Il primo settembre 1947 emise i primi Voti temporanei, passando poi a Rebbio per il corso di Filosofia. Andò quindi a Venegono Superiore per la teologia ma, date le sue capacità di stare con i ragazzi, i superiori lo inviarono a Pesaro e poi a Padova (1949-1950) per fare l’assistente dei seminaristi di quei seminari missionari. Inutile dire che, in questo ufficio, riuscì in modo brillante. P. Aldo Gilli, che fu per un anno suo compagno di noviziato e poi di scolasticato, scrive:

“Nel tempo dello scolasticato dimostrava un carattere esuberante e di grande comunicazione. Quindi aveva buoni risultati sul piano dell’insegnamento catechistico (gli scolastici andavano nei paesi a fare catechismo)”.

Un anno di riposo

Ad un certo punto, si mise di mezzo la salute. Pensiamo che durante la guerra, e subito dopo, si mangiava poco e male, inoltre la vita con i ragazzi, che concedeva poco tempo allo studio e al riposo, influì sul suo fisico, per cui i superiori pensarono di concedergli un anno di riposo.

Da luglio del 1951 allo stesso mese del 1952, Dante fu inviato a Gozzano: “Un anno che mi ha fatto tanto bene per l’anima e per il corpo. Solo ora mi rendo conto dell’immenso amore del Sacro Cuore per me, suo povero figlio. Quanti scoraggiamenti, quante malinconie! Ma tutto è stato vinto guardando fisso la meta e aiutato dalla preghiera di tante persone care.
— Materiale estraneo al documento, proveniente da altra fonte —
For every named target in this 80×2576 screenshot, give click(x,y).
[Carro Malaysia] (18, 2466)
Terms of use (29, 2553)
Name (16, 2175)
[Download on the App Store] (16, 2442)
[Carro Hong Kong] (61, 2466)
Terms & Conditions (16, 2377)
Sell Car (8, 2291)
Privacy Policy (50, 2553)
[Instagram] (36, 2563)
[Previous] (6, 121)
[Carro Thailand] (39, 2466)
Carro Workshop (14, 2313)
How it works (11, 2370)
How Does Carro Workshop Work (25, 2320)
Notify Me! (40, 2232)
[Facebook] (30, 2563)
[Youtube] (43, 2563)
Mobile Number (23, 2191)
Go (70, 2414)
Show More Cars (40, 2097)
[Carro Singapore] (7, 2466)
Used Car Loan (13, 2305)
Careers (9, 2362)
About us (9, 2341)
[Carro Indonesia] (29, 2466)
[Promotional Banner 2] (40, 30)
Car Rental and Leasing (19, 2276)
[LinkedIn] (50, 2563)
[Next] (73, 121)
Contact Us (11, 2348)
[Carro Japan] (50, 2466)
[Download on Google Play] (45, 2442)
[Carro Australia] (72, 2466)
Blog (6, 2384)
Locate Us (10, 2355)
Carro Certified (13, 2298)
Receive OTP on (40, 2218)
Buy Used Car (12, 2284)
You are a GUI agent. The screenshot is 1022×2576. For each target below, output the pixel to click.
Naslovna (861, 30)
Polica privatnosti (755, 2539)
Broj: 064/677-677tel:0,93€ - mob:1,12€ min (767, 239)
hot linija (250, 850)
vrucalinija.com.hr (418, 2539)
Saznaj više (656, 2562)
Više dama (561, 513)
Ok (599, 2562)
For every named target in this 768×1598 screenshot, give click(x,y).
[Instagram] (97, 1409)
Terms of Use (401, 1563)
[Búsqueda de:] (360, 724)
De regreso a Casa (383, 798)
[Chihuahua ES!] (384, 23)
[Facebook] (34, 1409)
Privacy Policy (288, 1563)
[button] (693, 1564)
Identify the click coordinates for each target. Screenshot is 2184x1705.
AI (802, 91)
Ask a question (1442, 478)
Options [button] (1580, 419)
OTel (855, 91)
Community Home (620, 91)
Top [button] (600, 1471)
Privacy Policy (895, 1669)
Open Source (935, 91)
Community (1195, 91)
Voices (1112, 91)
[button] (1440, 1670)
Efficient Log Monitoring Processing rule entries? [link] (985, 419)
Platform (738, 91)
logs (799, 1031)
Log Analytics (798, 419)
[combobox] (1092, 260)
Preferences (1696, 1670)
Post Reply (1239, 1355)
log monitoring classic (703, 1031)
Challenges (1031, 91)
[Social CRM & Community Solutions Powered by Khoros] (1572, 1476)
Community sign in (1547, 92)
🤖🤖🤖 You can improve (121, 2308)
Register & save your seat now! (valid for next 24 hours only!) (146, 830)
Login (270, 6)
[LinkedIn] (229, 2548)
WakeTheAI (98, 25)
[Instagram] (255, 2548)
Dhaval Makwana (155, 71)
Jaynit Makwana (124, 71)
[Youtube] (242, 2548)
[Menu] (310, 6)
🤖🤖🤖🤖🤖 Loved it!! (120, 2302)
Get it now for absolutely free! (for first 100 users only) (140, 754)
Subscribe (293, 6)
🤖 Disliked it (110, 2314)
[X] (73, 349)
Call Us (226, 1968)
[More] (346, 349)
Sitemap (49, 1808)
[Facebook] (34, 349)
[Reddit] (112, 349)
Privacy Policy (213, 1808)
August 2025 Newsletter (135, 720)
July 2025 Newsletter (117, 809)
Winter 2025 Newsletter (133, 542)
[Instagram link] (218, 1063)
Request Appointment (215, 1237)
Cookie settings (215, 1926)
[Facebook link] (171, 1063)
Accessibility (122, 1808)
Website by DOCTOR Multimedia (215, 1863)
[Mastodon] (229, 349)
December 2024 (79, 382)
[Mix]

Ora l’unico desiderio è quello di unirmi perpetuamente al caro Istituto, per questo faccio domanda dei Voti perpetui”, scrisse alla fine del suo tirocinio a Gozzano.

Nel libro “Missionari Comboniani a Gozzano”, leggiamo: “Dante Greggio, chiamato dai giovani gozzanesi ‘padre Ciò’ per il suo modo di esprimersi in dialetto veneto, si rese famoso per i suoi giochi di prestigio e per le infuocate ‘radiocronache’, fatte naturalmente con la sua voce, per commentare le partite al pallone nel campetto dietro casa, per la sua capacità di organizzare, con p. Cesare Pellegrini, teatri, commedie e giochi nei quali erano coinvolti i ragazzi dell’oratorio parrocchiale che, a quei tempi, era gestito dai Comboniani’.

A distanza di 50 anni, il Padre è ancora ricordato dai gozzanesi con ammirazione, affetto e riconoscenza.

P. Giordani, maestro e superiore della casa, scrisse: “E’ un giovane di buone qualità e spirito di iniziativa”.

Rientrato a Venegono per l’ultimo anno di teologia, venne ordinato sacerdote a Milano il 30 maggio 1953 dal card. Ildefonso Schuster.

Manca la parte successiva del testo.